For example, Zimbabwe has become a symbol of hyperinflation, resulting from government currency manipulation in 2007 and 2008. The Zimbabwe Stock Exchange remains tiny, with just 65 listed securities.
Yet, our “on the ground” research in Zimbabwe identified a company whose management team has consistently navigated through challenging times. This company, Innscor Africa Ltd., has developed an efficient vertical integration of the nation’s food chain – from farms to snack foods. Although the company’s revenues declined when the local currency collapsed in 2008, its resourceful managers have doubled sales (measured in dollars) over the past two years, and the company has become an even more dominant part of Zimbabwe’s consumer economy. To fully appreciate the strengths and achievements of a company such as Innscor Africa, local market knowledge and resources are essential.
In most markets around the globe, active managers tend to outperform indices during stock market downturns. The reason is intuitive: active managers have more flexibility to adjust to recessions and market sell-offs. Index funds are “flat-footed” and can’t easily respond to scenarios involving rising risk levels.

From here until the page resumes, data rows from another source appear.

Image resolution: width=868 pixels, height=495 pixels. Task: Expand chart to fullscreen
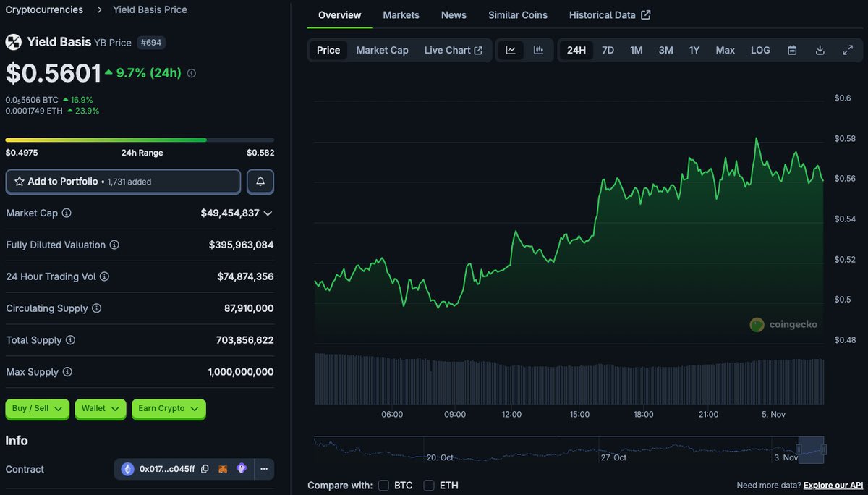pyautogui.click(x=848, y=50)
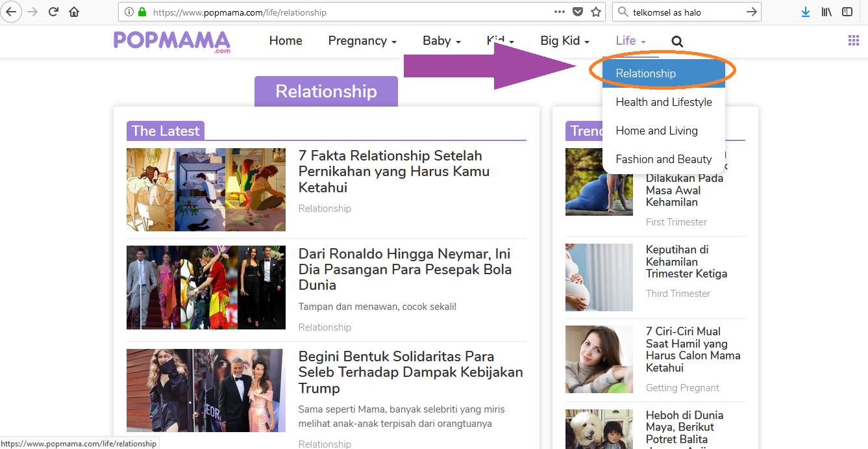The image size is (868, 449).
Task: Toggle the sidebar view icon
Action: pyautogui.click(x=847, y=12)
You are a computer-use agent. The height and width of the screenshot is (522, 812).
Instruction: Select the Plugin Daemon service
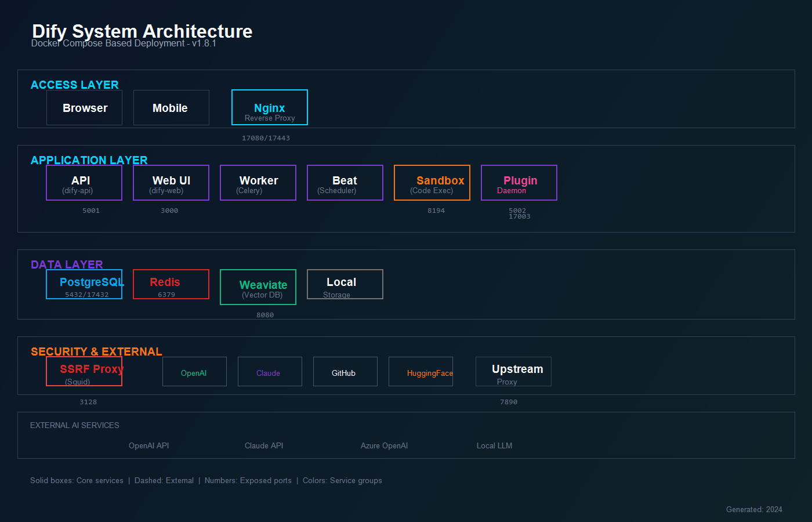[519, 182]
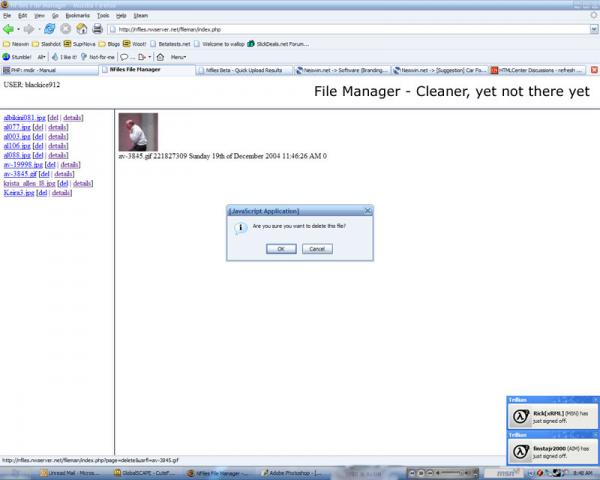The width and height of the screenshot is (600, 480).
Task: Click Cancel in the JavaScript dialog
Action: click(317, 249)
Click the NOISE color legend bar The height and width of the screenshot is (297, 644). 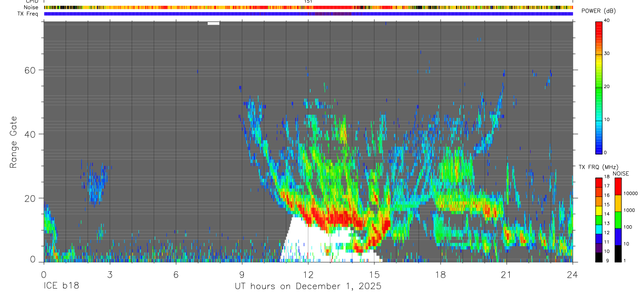619,220
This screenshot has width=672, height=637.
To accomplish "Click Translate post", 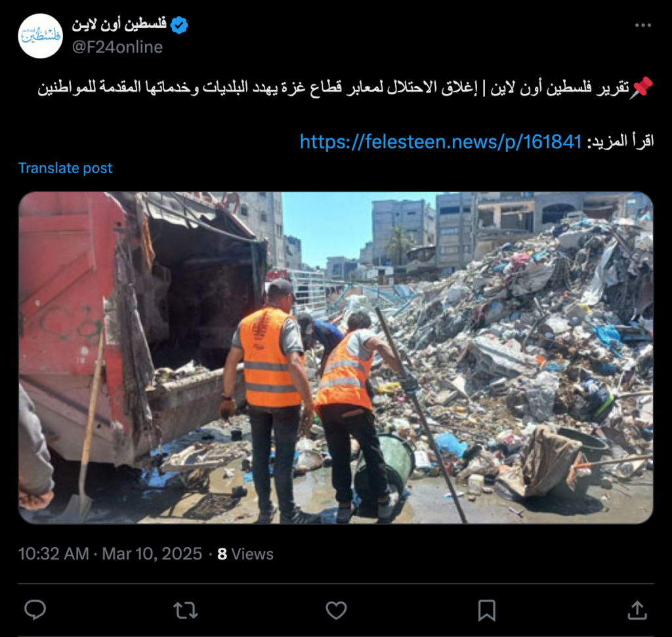I will 65,168.
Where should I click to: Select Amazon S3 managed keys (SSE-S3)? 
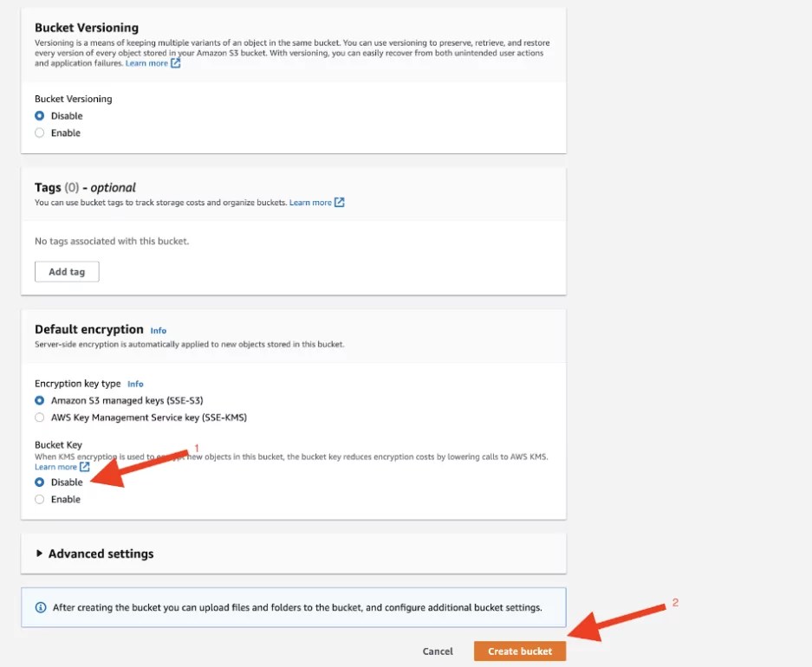[x=38, y=400]
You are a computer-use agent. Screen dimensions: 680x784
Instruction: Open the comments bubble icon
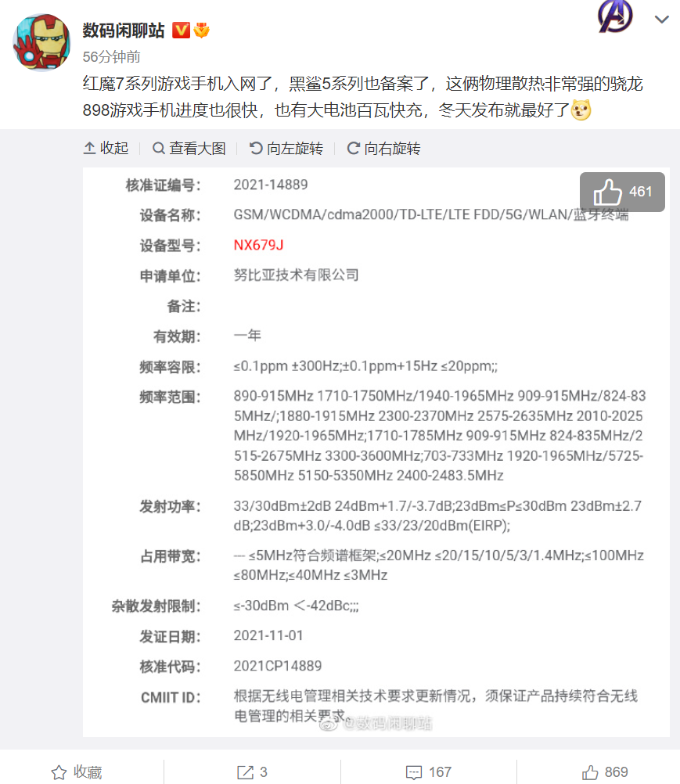(413, 772)
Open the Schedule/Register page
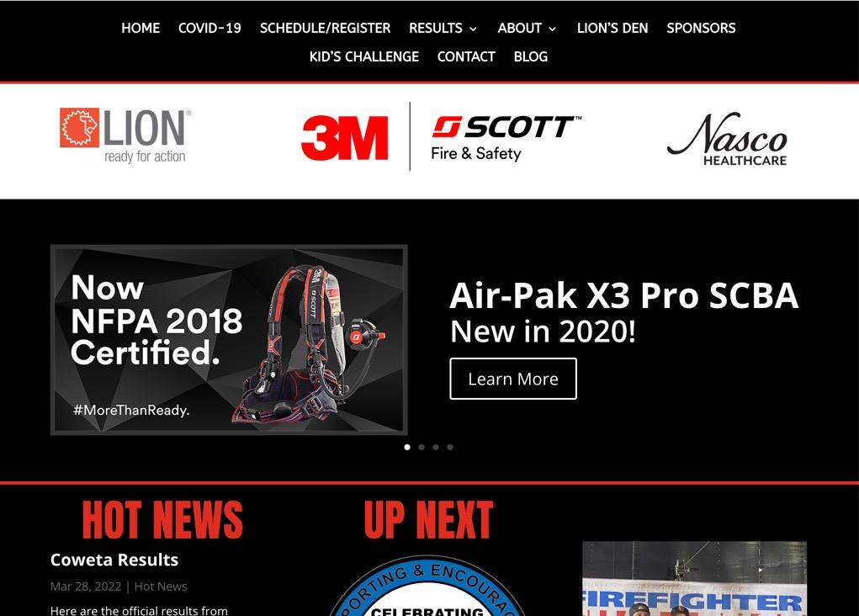Screen dimensions: 859x616 click(325, 28)
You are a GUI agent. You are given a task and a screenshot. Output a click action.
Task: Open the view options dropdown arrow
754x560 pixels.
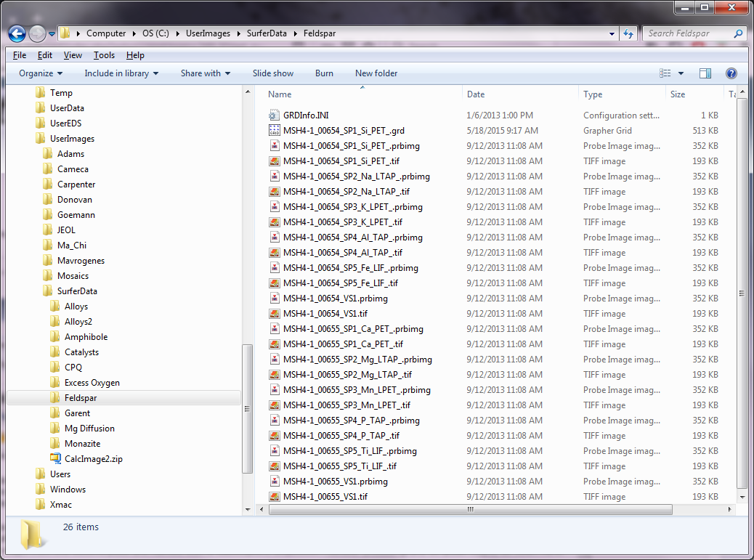pos(681,73)
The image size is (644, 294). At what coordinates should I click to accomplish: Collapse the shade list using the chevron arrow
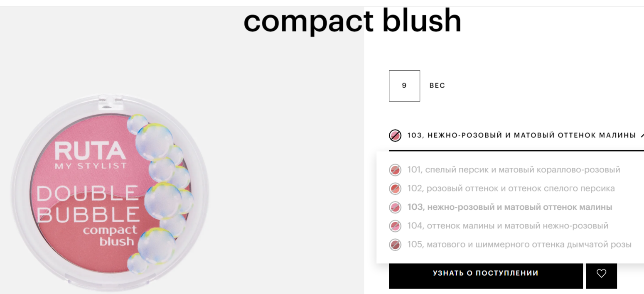click(x=642, y=135)
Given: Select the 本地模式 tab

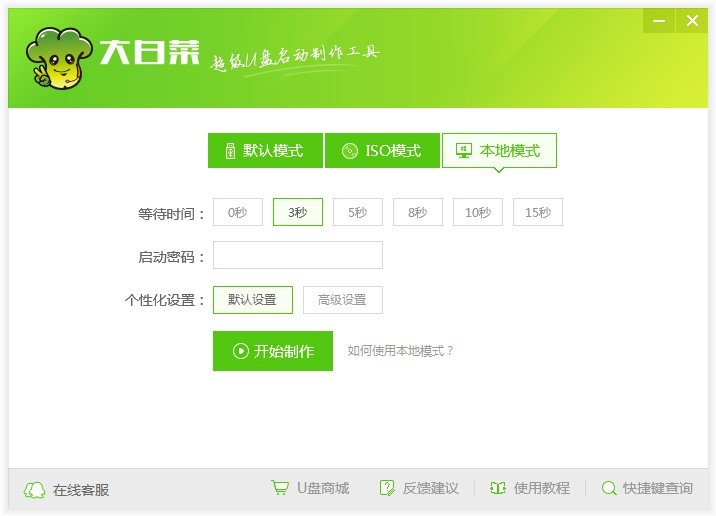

We believe this difference is magnified in the frontier markets of Africa because: (1) economic and market cycles tend to be shorter than in developed or emerging markets; and (2) cycles are not highly correlated among the diverse markets of Africa. When risks are rising in one African market, they may be falling in others; and (3) low liquidity levels can make entering and exiting positions challenging, as liquidity rises sharply when sentiment is strong, but disappears equally quickly as the mood sours, often causing stocks to trade below fundamental value, which creates opportunities for skilled active managers.
As risk factors become more complex, the value of risk-conscious active management increases. Our risk-assessment process begins with a comprehensive quantitative macro-economic ranking of all 54 national markets in Africa. Our model helps to evaluate all important risk factors of frontier markets including political, regulatory, structural, inflation and transparency risks.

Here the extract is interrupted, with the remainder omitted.